The Japanese government aims to triple the sales of companies manufacturing semiconductors, parts and materials in the country to 15 trillion yen ($113 billion) in 2030 by beefing up investments, the industry ministry said Monday.
The goal, to be included in the Economy, Trade and Industry Ministry's semiconductor strategy to be updated later this year, was unveiled amid an intensifying competition to secure the stable supply of the key technology.
In 2020, sales of companies that are manufacturing chips, related parts and materials in Japan totaled about 5 trillion yen, accounting for about 10 percent of the global share, according to government data.
The industry ministry also estimated that about 11 trillion yen needs to be invested by the public and private sectors, including for research and development, over the next 10 years.
The Strategy for Semiconductors and the Digital Industry was initially crafted in 2021. But the ministry is seeking to revise it, as addressing supply chain vulnerabilities of semiconductors and other essential products is gaining significance in the wake of the coronavirus pandemic, Russia's invasion of Ukraine and China's growing economic clout.

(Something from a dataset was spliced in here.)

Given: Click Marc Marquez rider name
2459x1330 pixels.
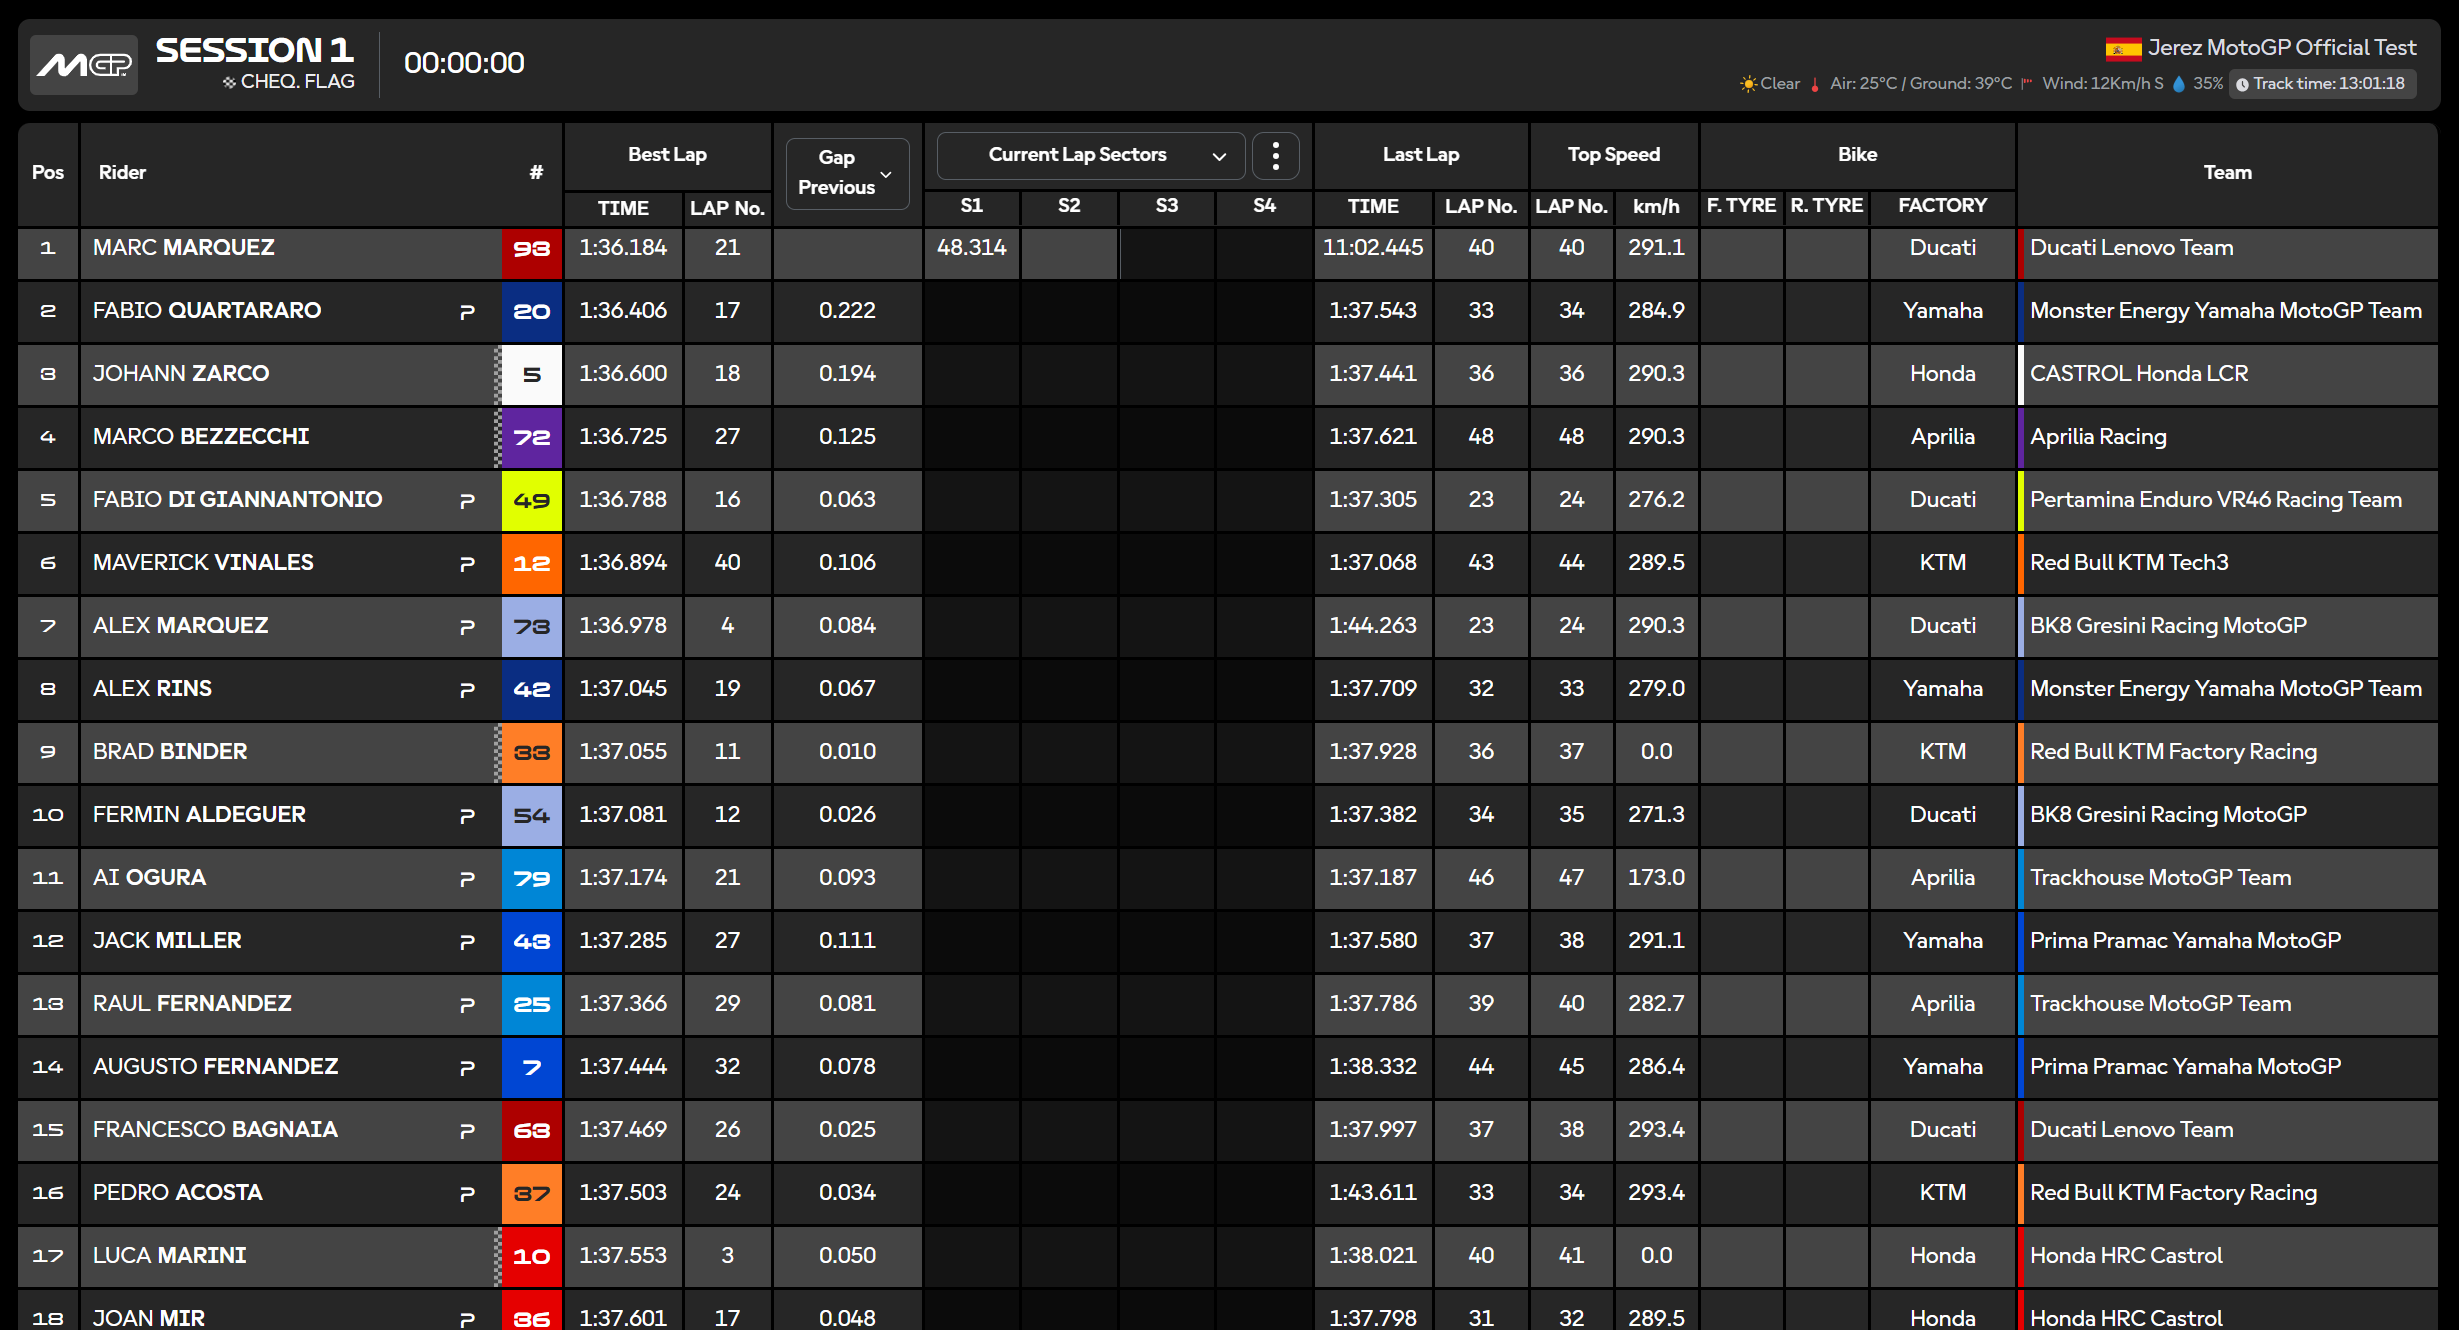Looking at the screenshot, I should [184, 248].
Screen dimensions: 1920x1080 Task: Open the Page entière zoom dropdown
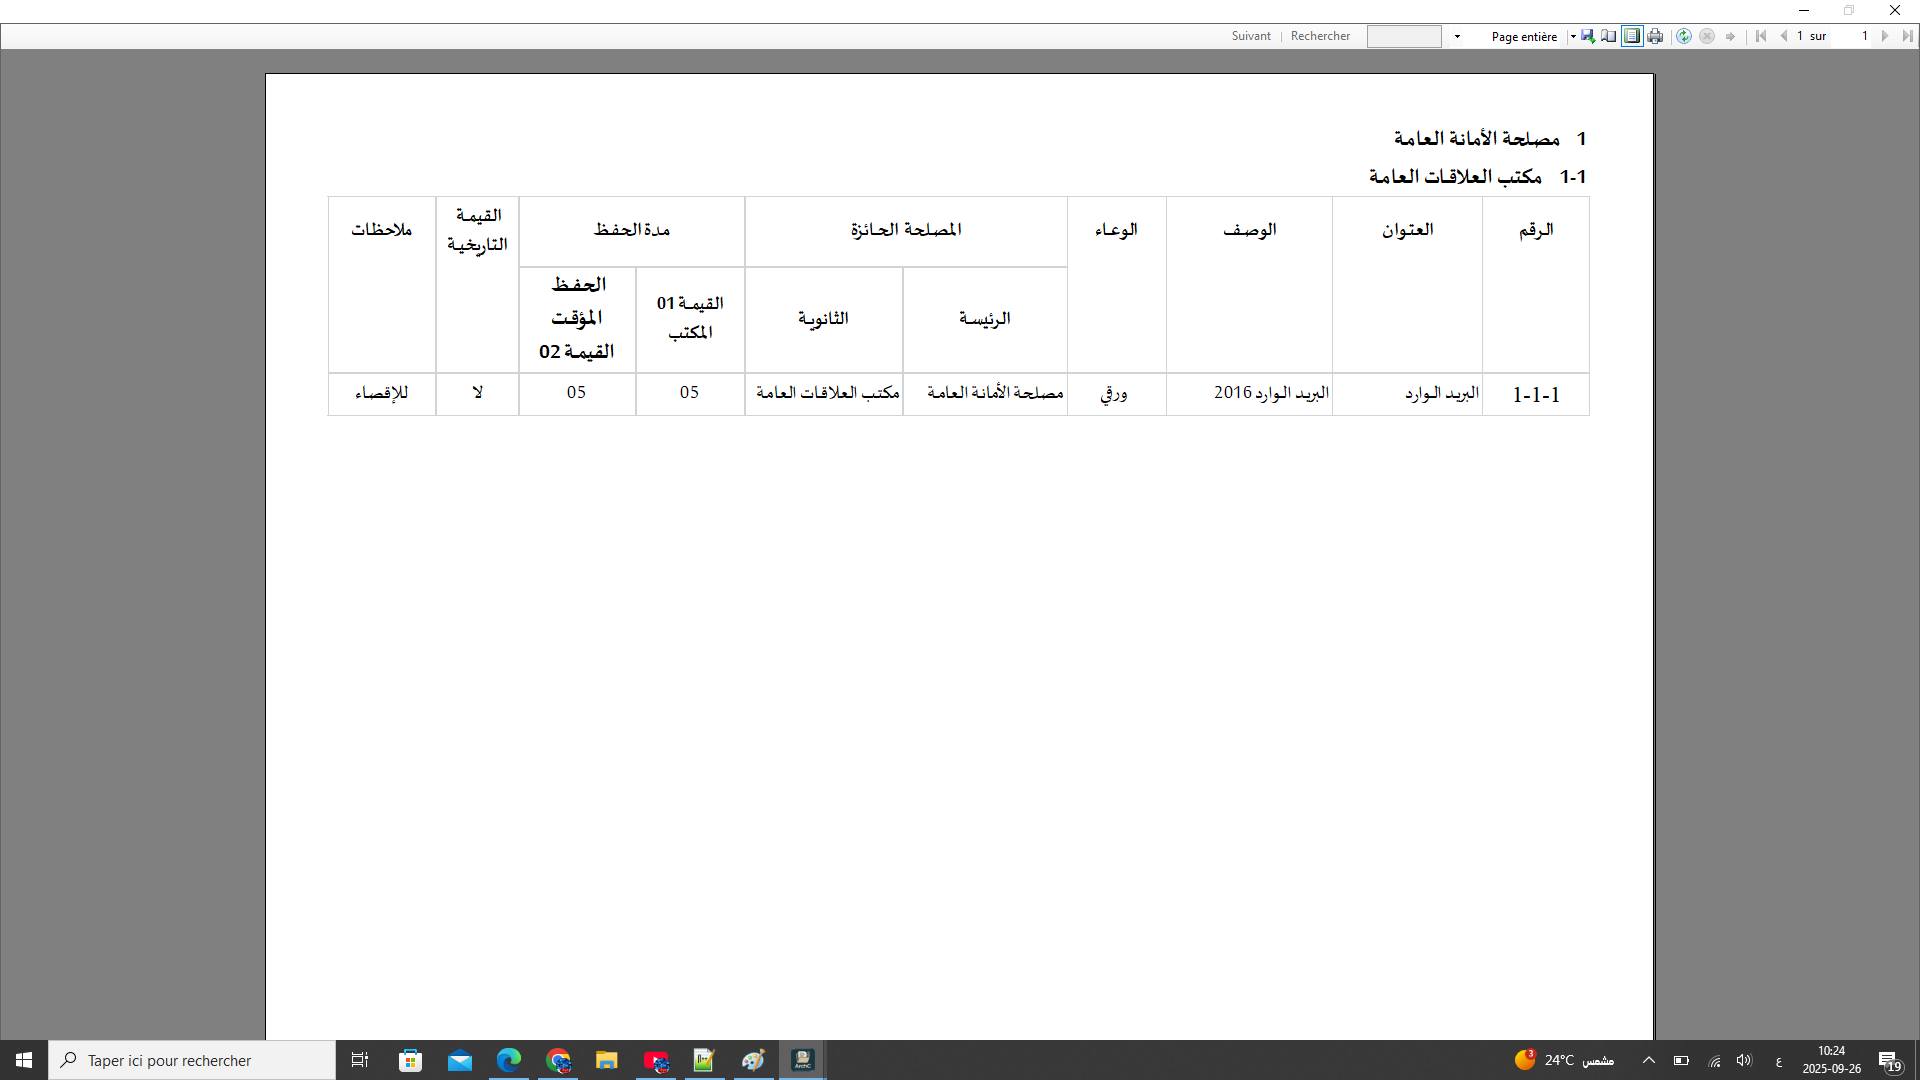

The government has already been stepping up efforts to ensure chip-making inside Japan, pledging 70 billion yen in subsidies for Rapidus Corp., a new company formed last year through investments from such companies as Toyota Motor Corp. and Sony Group Corp.
The company, partnering with U.S. tech giant IBM Corp., plans to mass-produce chips with state-of-the-art 2-nanometer technology in Japan in 2027.
Taiwan Semiconductor Manufacturing Co. and Tokyo-based flash memory maker Kioxia Corp. are constructing their plants in Kumamoto and Mie prefectures, respectively, through subsidies of the Japanese government as well.
The Japanese government has decided to aid up to around 568.9 billion yen for capital investments in the new facilities in southwestern and central Japan.